Benjamin Gooch (1707-8 – February 1776) was an English physician and surgeon. Gooch's splint is named after him.

==Biography==
Gooch was probably the son of Benjamin Gooch (d. 1728), rector of Ashwellthorpe, Norfolk, and his wife Anne Phyllis (d. 1701). He practised chiefly at Shotesham in Norfolk. He was appointed surgeon to the infirmary there by the founder, William Fellowes.
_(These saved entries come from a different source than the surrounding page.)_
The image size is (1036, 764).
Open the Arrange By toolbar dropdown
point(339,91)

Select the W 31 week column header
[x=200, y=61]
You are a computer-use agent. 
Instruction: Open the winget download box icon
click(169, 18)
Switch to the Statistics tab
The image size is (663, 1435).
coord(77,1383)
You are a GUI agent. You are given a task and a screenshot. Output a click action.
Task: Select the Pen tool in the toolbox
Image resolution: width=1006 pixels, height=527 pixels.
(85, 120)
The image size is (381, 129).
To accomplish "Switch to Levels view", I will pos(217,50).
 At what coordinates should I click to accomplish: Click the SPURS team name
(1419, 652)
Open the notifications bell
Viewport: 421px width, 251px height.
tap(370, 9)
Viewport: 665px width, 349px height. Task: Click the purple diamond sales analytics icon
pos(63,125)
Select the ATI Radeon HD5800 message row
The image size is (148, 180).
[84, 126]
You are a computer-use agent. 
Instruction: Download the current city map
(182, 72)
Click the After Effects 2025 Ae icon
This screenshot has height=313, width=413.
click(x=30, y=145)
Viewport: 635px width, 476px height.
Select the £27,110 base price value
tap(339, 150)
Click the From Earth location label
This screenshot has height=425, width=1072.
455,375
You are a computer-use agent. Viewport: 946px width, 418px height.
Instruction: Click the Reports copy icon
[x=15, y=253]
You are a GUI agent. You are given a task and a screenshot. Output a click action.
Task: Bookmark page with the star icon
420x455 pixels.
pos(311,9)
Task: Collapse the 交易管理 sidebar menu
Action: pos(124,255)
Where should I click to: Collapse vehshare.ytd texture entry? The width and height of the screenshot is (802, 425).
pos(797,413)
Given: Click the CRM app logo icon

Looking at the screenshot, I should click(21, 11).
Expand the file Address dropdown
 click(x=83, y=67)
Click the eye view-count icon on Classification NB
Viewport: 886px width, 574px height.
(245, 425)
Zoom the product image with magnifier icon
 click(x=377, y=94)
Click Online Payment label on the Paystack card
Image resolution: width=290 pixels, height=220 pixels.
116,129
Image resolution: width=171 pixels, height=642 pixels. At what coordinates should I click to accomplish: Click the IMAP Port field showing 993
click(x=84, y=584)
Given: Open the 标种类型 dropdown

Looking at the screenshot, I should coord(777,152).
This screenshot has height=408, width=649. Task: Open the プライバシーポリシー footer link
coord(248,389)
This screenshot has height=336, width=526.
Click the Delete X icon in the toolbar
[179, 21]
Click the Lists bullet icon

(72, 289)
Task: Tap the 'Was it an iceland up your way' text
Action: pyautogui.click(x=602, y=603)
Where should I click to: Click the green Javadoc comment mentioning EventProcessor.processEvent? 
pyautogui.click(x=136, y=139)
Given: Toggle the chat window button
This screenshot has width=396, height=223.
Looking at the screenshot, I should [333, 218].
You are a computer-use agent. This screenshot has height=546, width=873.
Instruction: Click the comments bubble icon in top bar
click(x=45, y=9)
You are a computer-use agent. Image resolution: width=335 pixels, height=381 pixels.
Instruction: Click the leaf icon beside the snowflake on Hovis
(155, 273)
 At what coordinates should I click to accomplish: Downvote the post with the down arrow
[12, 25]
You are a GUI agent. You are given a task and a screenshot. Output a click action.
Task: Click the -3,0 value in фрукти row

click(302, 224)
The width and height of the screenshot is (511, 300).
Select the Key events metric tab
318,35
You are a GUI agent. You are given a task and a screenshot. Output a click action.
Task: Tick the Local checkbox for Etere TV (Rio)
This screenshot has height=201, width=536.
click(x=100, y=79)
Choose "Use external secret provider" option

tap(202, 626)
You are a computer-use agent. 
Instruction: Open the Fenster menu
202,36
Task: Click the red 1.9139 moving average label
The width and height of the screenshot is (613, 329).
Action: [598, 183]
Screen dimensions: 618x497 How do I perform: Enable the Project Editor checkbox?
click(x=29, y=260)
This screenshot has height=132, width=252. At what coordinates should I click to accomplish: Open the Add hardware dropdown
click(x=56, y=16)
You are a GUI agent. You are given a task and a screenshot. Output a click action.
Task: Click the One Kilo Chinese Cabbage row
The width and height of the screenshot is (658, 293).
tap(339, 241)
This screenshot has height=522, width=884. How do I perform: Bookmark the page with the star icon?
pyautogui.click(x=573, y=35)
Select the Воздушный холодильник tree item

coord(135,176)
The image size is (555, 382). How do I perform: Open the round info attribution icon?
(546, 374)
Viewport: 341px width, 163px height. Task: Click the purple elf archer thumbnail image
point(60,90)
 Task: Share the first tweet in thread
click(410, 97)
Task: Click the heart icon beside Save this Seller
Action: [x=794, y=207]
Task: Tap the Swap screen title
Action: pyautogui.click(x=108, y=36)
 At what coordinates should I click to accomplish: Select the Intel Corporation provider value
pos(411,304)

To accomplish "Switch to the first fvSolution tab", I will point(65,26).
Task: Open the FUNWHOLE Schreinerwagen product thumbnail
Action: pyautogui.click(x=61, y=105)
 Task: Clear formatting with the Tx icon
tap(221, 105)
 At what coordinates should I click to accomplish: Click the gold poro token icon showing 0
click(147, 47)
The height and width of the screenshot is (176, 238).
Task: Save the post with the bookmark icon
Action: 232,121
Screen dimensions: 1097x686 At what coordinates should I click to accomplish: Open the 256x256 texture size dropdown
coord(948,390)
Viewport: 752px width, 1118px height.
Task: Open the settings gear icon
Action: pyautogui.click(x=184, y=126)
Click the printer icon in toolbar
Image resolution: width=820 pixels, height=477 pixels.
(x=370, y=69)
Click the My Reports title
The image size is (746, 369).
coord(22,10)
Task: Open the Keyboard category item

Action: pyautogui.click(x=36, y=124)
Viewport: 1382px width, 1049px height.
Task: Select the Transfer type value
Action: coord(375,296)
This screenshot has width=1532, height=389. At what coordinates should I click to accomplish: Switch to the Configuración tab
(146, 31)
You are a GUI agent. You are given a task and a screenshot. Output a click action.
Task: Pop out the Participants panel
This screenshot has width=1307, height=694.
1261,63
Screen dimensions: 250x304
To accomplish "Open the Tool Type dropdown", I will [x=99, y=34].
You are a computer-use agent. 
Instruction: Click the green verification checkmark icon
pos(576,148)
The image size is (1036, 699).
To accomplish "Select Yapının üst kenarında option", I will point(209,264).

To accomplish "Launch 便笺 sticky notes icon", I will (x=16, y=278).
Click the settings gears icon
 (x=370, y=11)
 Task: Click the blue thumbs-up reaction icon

In 1758 he published ‘Cases and Practical Remarks in Surgery,’ 8vo, London; re-issued as ‘A Practical Treatise on Wounds and other Chirurgical Subjects; to which is prefixed a short Historical Account of … Surgery and Anatomy,’ 2 vols. 8vo, Norwich, 1767. An appendix was called ‘Medical and Chirurgical Observations,’ 8vo, Lond., 1773. A collective edition of his works appeared in 3 vols. 8vo, Lond., 1792. Before 1759, at the request of Thomas Hayter, bishop of Norwich, Gooch visited all the great hospitals in London in order to observe their working, and his reports were of great service to the committee of the Norfolk and Norwich Hospital, which opened in 1771. On 9 October 1771, Gooch was chosen consulting surgeon to the hospital. Some surgical cases communicated by him to the Royal Society are in the ‘Philosophical Transactions’ (vols. lix. lxv.).